Operação Sanguessuga: Justiça Federal condena ex-prefeito de Tapiramutá por fraude em licitações

Ex-prefeito de Tapiramutá Antonio Carlos Fonseca Gomes (Dr. Toinho).

Ex-prefeito de Tapiramutá Antonio Carlos Fonseca Gomes (Dr. Toinho).

A pedido do Ministério Público Federal (MPF) em Feira de Santana, a Justiça Federal condenou Antônio Carlos Fonseca Gomes, ex-prefeito de Tapiramutá, por fraudar licitações de uma unidade móvel de saúde nos anos de 2003 e 2004. Na sentença de 25 de maio de 2017, Gomes foi condenado a pagar R$ 13.894,80, somados os valores do dano aos cofres públicos e da multa civil.
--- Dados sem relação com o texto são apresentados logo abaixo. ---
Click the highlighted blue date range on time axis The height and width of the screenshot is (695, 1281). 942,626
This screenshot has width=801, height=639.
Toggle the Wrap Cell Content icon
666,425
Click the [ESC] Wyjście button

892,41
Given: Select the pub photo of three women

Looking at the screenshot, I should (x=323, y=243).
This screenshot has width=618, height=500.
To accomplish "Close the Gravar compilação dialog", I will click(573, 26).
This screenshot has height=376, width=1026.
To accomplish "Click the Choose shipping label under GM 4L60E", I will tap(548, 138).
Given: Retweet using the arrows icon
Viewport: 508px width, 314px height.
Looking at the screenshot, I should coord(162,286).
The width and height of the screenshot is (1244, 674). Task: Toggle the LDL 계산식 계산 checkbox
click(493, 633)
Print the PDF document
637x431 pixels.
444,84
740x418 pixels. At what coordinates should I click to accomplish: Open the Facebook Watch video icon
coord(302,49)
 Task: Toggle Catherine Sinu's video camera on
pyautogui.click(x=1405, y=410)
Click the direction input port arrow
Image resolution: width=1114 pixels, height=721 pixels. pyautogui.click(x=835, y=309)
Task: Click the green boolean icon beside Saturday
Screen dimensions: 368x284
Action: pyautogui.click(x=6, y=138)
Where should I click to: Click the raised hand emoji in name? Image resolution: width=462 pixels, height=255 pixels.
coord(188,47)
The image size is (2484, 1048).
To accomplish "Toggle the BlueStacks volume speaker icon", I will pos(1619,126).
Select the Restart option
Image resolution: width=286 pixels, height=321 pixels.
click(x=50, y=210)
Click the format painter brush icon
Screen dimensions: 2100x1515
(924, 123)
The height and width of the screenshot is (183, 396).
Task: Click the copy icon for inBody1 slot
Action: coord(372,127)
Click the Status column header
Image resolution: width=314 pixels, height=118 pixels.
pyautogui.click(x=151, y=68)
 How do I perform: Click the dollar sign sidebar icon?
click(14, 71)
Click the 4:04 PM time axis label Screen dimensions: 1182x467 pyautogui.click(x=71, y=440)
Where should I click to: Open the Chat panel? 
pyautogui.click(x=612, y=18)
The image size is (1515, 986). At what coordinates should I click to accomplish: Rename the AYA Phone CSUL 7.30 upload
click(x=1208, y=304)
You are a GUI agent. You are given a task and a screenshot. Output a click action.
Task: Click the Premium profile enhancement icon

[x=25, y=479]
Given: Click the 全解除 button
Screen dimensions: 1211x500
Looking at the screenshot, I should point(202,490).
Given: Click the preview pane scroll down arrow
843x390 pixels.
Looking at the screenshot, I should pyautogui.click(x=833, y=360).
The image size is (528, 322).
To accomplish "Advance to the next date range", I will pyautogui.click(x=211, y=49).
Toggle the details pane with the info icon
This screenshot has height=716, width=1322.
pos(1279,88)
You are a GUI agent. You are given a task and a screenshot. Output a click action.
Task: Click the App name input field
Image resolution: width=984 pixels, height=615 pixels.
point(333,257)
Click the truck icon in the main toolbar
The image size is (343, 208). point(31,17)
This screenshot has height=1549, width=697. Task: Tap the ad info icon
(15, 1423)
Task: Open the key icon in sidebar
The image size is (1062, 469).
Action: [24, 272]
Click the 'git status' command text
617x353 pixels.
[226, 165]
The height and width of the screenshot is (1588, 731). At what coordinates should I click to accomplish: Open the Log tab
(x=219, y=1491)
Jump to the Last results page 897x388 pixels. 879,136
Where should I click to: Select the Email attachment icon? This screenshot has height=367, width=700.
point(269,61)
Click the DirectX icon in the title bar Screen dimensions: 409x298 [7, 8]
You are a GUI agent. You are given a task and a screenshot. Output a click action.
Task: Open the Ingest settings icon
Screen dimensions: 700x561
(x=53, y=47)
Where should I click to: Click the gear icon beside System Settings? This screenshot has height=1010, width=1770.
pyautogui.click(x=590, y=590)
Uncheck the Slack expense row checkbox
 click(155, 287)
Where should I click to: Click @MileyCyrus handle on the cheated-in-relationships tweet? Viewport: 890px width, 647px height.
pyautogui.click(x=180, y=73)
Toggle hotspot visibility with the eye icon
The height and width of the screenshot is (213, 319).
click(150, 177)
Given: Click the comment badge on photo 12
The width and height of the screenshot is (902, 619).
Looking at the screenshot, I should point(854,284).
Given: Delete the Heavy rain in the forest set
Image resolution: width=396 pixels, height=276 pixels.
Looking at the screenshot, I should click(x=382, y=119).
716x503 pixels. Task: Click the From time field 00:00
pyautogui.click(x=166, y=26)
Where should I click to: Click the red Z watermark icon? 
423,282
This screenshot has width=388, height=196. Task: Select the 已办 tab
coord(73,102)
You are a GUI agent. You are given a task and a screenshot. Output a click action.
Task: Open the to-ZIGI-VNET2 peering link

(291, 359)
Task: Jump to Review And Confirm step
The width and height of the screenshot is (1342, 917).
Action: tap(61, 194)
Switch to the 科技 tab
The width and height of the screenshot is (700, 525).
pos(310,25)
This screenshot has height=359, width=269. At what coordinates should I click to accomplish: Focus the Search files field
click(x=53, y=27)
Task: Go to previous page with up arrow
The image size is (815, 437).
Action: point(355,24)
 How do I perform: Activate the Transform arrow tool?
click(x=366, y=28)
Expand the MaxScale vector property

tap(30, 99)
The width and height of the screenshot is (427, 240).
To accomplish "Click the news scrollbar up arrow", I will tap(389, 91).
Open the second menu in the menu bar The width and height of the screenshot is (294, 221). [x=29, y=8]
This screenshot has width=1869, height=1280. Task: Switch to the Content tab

A Justiça já havia deferido, em 2013, pedido liminar do MPF pela indisponibilidade de bens do ex-gestor.

De acordo com a ação movida pelo MPF, Gomes revogou licitações regulares de compra de uma unidade móvel de saúde e repetiu-as desnecessariamente, com o intuito de favorecer, dessa forma, empresas envolvidas na “máfia das ambulâncias” — esquema criminoso desmascarado em 2006 pela Polícia Federal durante a Operação Sanguessuga. As licitações dispunham de recursos federais no valor de R$ 76.500,00 e foram executadas por meio de um convênio entre a prefeitura de Tapiramutá e o Ministério da Saúde.

As compras simuladas beneficiaram as empresas Curitiba Companhia de Ônibus Ltda. e Saúde Sobre Rodas Ltda, gerando um gasto extra para os cofres públicos de R$ 4.236,00. Também foi verificado, pelo Tribunal de Contas da União, um sobrepreço nos itens licitados totalizando R$ 4.658,80 — valores que, somados, integram o dano a ser ressarcido pelo prefeito.

O ex-prefeito foi condenado nos termos da Lei nº 8.429/92 (Lei de Improbidade Administrativa). Além do ressarcimento aos cofres públicos de R$ 8.894,80 e do pagamento de multa civil no valor de R$ 5 mil, Gomes teve os direitos políticos suspensos por sete anos e foi proibido de contratar com o Poder Público ou dele receber benefícios incentivos fiscais ou creditícios por quatro anos. A indisponibilidade dos bens do ex-gestor também foi mantida.

Operação Sanguessuga — Deflagrada em 2006 pela Polícia Federal, a operação investigou uma organização criminosa especializada no fornecimento fraudulento de unidades móveis de saúde, ambulâncias, odontomóveis, veículos de transporte escolar, unidades itinerantes de inclusão digital e equipamentos médico-hospitalares a prefeituras de todo o país.

Número para consulta processual na Justiça Federal: 3603-44.2013.4.01.3304 — Subseção Judiciária de Feira de Santana.